### Soal 1
Tukar "ras china" dengan "ras Tiongkok" dalam bagian teks tentang ulat sutera antara "Ulat sutera terdiri" dan "daripada ras aslinya.", termasuk kedua ujungnya. Lalu tuliskan bagian itu.
### Soal 2
Lanjutkan teks tentang ulat sutera mulai dari kalimat terakhirnya.

### Teks yang dikaji
------------------------------------

Ulat sutera terdiri dari beberapa jenis. Berdasarkan siklus hidupnya dibedakan 2 jenis, yaitu polyveltine dan biveltine. Jenis ulat polyveltine berasal dari daerah tropis. Telurnya dapat menetas secara alamiah. Sayang kualitas suteranya kurang baik. Jenis biveltyne berasal dari daerah dengan 4 musim. Telurnya hanya dapat menetas sesudah musim dingin (winter). Kualitas sutera yang dihasilkannya lebih baik.
Beradasarkan rasnya, ulat sutera terbagi menjadi 4, yaitu: ras eropa, ras china, ras jepang dan ras tropis. Di Indonesia saat ini banyak dikembangkan hasil silangan antara ras china dan ras jepang. Ternyata hasilnya banyak memiliki keunggulan daripada ras aslinya.

------------------------------------

### Data yang diberikan
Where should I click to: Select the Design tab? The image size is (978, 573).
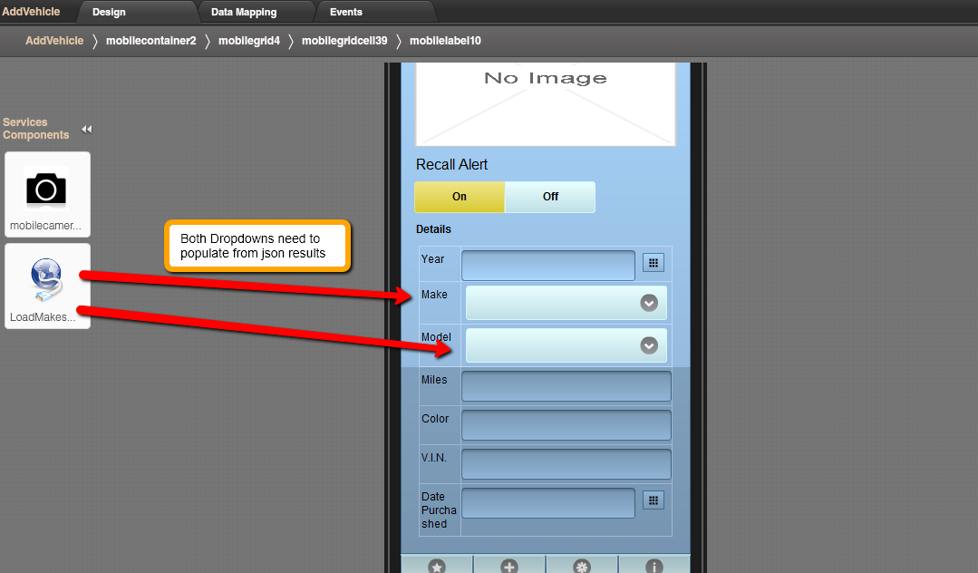point(109,12)
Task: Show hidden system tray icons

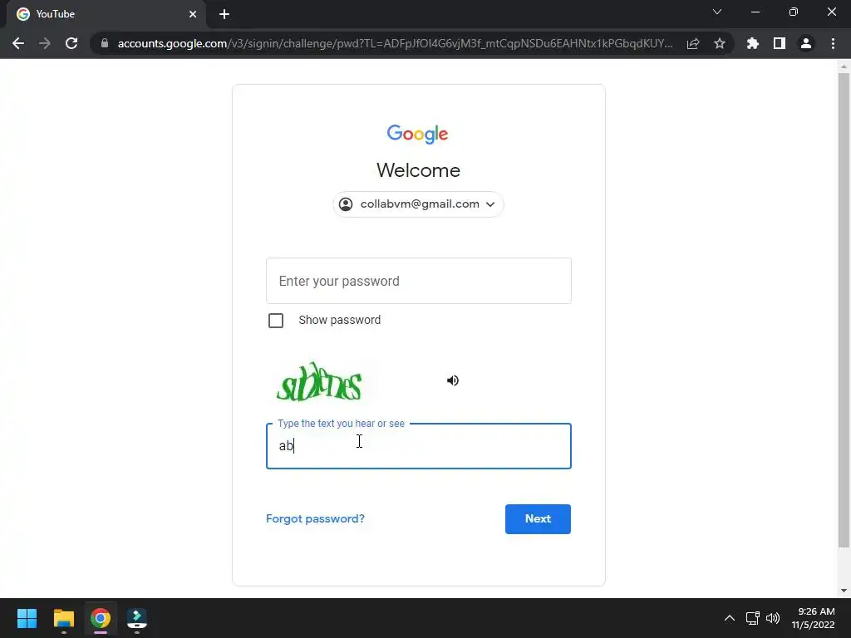Action: click(x=730, y=618)
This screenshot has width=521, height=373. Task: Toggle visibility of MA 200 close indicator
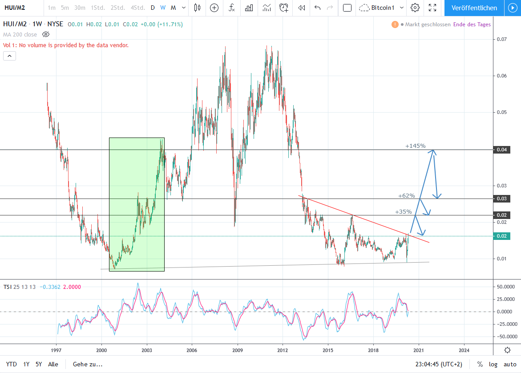click(45, 34)
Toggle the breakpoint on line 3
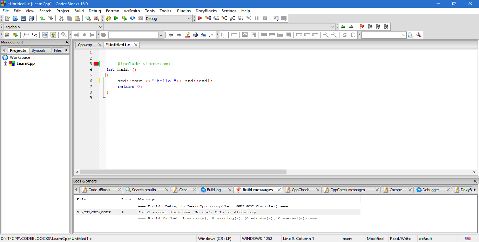 pos(96,64)
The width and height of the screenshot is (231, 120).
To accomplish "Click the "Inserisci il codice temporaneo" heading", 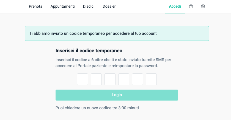I will click(89, 51).
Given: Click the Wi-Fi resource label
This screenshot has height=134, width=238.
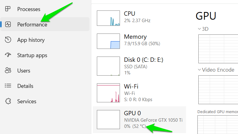Looking at the screenshot, I should pyautogui.click(x=131, y=86).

------------------------------------

### Jawaban yang diharapkan 1
Ulat sutera terdiri dari beberapa jenis. Berdasarkan siklus hidupnya dibedakan 2 jenis, yaitu polyveltine dan biveltine. Jenis ulat polyveltine berasal dari daerah tropis. Telurnya dapat menetas secara alamiah. Sayang kualitas suteranya kurang baik. Jenis biveltyne berasal dari daerah dengan 4 musim. Telurnya hanya dapat menetas sesudah musim dingin (winter). Kualitas sutera yang dihasilkannya lebih baik.
Beradasarkan rasnya, ulat sutera terbagi menjadi 4, yaitu: ras eropa, ras Tiongkok, ras jepang dan ras tropis. Di Indonesia saat ini banyak dikembangkan hasil silangan antara ras Tiongkok dan ras jepang. Ternyata hasilnya banyak memiliki keunggulan daripada ras aslinya.

### Jawaban yang diharapkan 2
Untuk membesarkan ulat-ulat ini diperlukan pakan yang sampai saat ini masih tergantung dari daun murbei. Daun murbei yang baik untuk pakan adalah yang kandungan nutrisinya tinggi, tidak kaku dan tidak berbulu. Pemberian pakan dibedakan atas ulat yang masih kecil dan ulat besar. Ulat kecil terdiri dari instar I, II, dan III. Ulat besar terdiri dari instar IV dan V. Mutu daun murbei akan mempengaruhi pertumbuhan ulat sutera, mutu kokon, serta mutu serat yang dihasilkan.
Dewasa ini para peneliti berupaya menemukan alternatif pakan lain. Pakan yang sudah dicoba adalah daun singkong. Penelitian tersebut dalam taraf penyelidikan awal, sehingga hasilnya belum bisa dipraktikkan.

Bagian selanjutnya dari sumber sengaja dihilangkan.